Jays is the name of a store. Everyone goes there to get their half and half, fried rice, shrimp and broccoli, chicken box, or the famous chicken tenders and fries. It is packed inside that store, but it’s also extremely dangerous. Jays is the main spot that gets shot up, especially at night. I remember one time I was walking over there to get food. It was around 9:30 at night when gunshots rang
out. I couldn’t move my feet to run home, I just dropped to the ground and waited to hear the sound of wheels pulling off.

I know my town sounds like the worst place to live but it ain’t all that bad. Almost every week, we have a community get together. In our local park, we often hold events. Children and parents come to get their faces painted, use the Moonbounce, or play bubble soccer.

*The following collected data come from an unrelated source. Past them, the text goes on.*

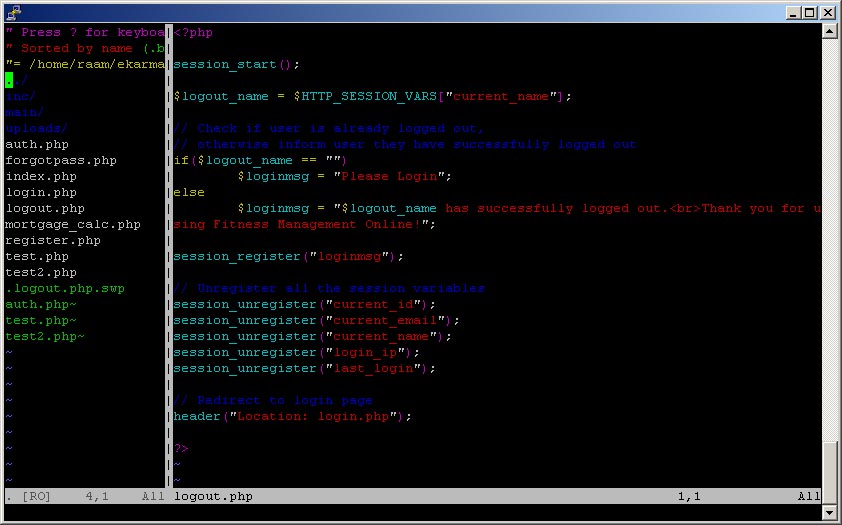The width and height of the screenshot is (842, 525).
Task: Click the scrollbar down arrow
Action: [829, 512]
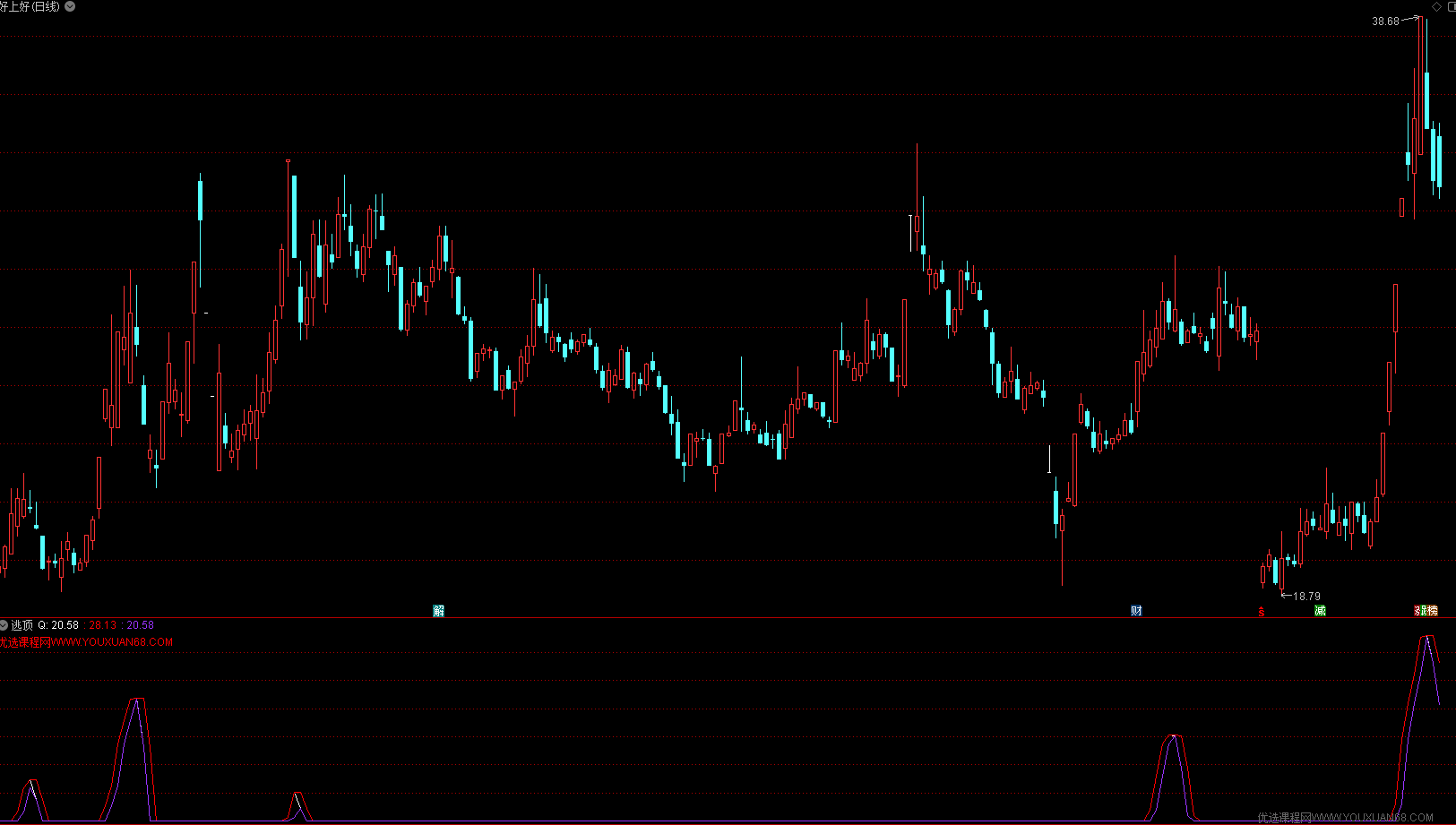The image size is (1456, 825).
Task: Open the dropdown beside the 日线 chart title
Action: (70, 6)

Recently we had a movie screening, everyone and their mother was there. It was amazing, everyone laughing and talking, and for once nobody was arguing.

Over the summer, right before school started, we had our community “back to school” event. Stands set up everywhere, free bookbags, school supplies, and hygiene products. They even had free food, and ice cream.

My town isn’t the best place to be, but it’s my place to be. Broadway is my town.

Jayla Nickens-Gill
9/30/22

The students were tasked to imagine they are sitting on a park bench waiting for a friend when a blind man sits down with them and asks them to share what they see.

Here are two decidedly different approaches.

Kevin paints a word picture that is both brilliantly descriptive and deeply meaningful, more than worthy of his closing line, “I see something you shouldn’t take for granted.”

Joshua, on the other hand, gives his blind man some attitude and gets schooled about using all his senses to truly see.

The Park

I sit back in my seat, thinking about how I’ll go about it. With a sigh, I look up, and start describing what I see.

“High above us, I see the sky. In it are clouds, ones that look like they’d feel like big stretched out pieces of cotton or plushie stuffing, and just as soft, if not more. They’re the white of new paper, of fresh linen, and a blank slate. They haven’t turned gray with the rage of a storm, they’re just… clouds. Clouds floating along in a blue sky. A cool blue, the type that reminds you of the winter months, of clear water, and overall calmness.

“Below that, we have the rest of the city off in the distance. Fairly large buildings of beige and gray, the colors of unwavering structure. The colors of order. The colors that only appear when there aren’t any other colors to give it life. Sharp edges, right angles, grid-like layout. Those are the rules these buildings follow. Any creativity, any happiness, any humanity you want to experience with these buildings… you’ll have to go inside to get it.

“Closer to us, a little bit lower in our view, is the reservoir. A massive mirror sprinkled with little agitations and imperfections. Its curving edges are lined with the vibrant life of green and brown, the colors of plants. The color of evolution, the color of energy. Although, due to the time of year, bright reds, oranges, and yellows that remind one of warmth despite the cold temperatures are scattered throughout the vegetation.

“The reservoir itself reflects everything, from the energetic greens, the sturdy browns, and warm reds and oranges, to the lifeless grays and beiges that hide their true nature within. To the cool, calming blue sky above, and the soft, relaxing white clouds floating in it. I see a body of water that pulls into it all that is around it.

“I see beauty. Not one that is overwhelming and in your face, but just sits there, next to you, and enjoys your company as you take it all in. The type you could look at for hours and not get bored while noticing all the little details. The type that you want to take a picture of and frame. I see something you shouldn’t take for granted.”

The man leans back, taking in everything I’ve said. He gets up, reaching a hand out to me. “Thank you for that. It helped remind me of better times.”

I take his hand and shake it. “You’re welcome, sir.”

And with that he’s gone, and I’m still waiting for my friend to finally show up. I’m okay with just sitting here though.